** 本文抜粋 **

◇ ◇ ◇

本当のさよなら(真エンド)私は「銀の鍵」に寄生され、何度も何度もループを繰り返してきた
そして、前の宇宙で「君」と別れた
「銀の鍵」が創り出した扉をくぐり抜けた先のこの宇宙で、私はまたループを繰り返すのだろう
「君」が居ない……この宇宙で
セツ「わかった?」
この宇宙の、「君」ではない君に、話しかけた
はずだった__
セチア「映画の途中で寝ちゃうなんて、ワクワクしながら解説してくれたしげみちにちょっと失礼だったんじゃないかな?」
それなのに
「君」はまた、私の前に現れた
セチア「そんなの当然、セツを助け出したいから、だよ。あんなに寂しいお別れの仕方して、私が黙ってるわけないでしょう?」
私を、救うために
……ああ、これは、最後の贈り物、なのかな
セツ「この世界で終わらせよう。君に会えた、この世界で」
セチア「うんっ!」
君が救いに来てくれたのだから____
議論は一人の犠牲者も出さずに進んだ
セチア「凄かったよ、セツ。今まで、ずっと頑張ってきたもんね」
セツ「ありがとう。そう言って貰えると、安心できるよ」
セツ「……うん。カランには、見て欲しかったんだ」

◇ ◇ ◇

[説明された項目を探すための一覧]
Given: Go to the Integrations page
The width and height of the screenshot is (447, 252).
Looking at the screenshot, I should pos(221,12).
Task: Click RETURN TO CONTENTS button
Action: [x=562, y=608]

◇ ◇ ◇

** 課題 **
[a] セツとセチアの物語で、「私」は何に寄生されたと書かれていますか。
[b] セツとセチアの物語に出てくる人の名前をすべて挙げてください。
[c] セツとセチアの物語の続きを書いてください。
一覧はセツとセチアの物語とは別の資料です。

** 回答 **
[a] 「銀の鍵」

[b] セツ、セチア、しげみち、カラン

[c]
セツ「私も、強くなれたんだって。」
セツ「もう大丈夫だよって。カランに……」
セツ「……」
セツ「行こう、カラン。「扉」を、開けよう」
(セチアがククルシカの居なくなった場所を呆然と見つめる)
マナン__ククルシカが扉を抜けた。この船にグノーシア汚染者は居なくなった
LeVi「間もなく空間転移を行います。セチア様、セツ様。自室にお戻りくださいませ」
セツ「いや、ここでいいんだ」
LeVi「承知いたしました。せめて転移の際には、横になっておいてくださいね」
セツ「わかった。……ありがとう、ステラ」
LeVi「ふふっ、いいえ。あ、さきほどSQ様の意識が戻ったようですよ。ジナ様が付き添っていらっしゃいます」
セツ「そう……なんだ!良かった、これで……」
セツ「本当に……終わるん、だね。これからは、この宇宙で、生きていけるんだ……」
セツ「……私は、ね。カラン。前に扉をくぐった時、覚悟していたんだ」
セツ「もう二度と、カランには会えない。カランのいない世界で、ずっとループし続けることになるんだ、と」
セツ「そう、思っていたんだ。」
セツ「……私は、それでいいと、思っていたのに」
セツ「カランが、また会いに来てくれて。私を、救ってくれた。私のループを、終わらせてくれた……」
セツ「……ふふっ。今なら夕里子の言っていた事もわかるよ」
セツ「やはり君はイレギュラーなんだ。「銀の鍵」によって歪んでしまった宇宙に現れる、特異な存在」
セツ「もう一度だけ、この世界に来てくれた……私のための、イレギュラー」
セツ「きっと、今度こそ……本当に、お別れだね」
セツ「私の事は忘れて、カランはカランの残った宇宙で生きるんだ」
セチア「無理だよ、そんなこと」
セチア「私、凄く記憶力が良いの」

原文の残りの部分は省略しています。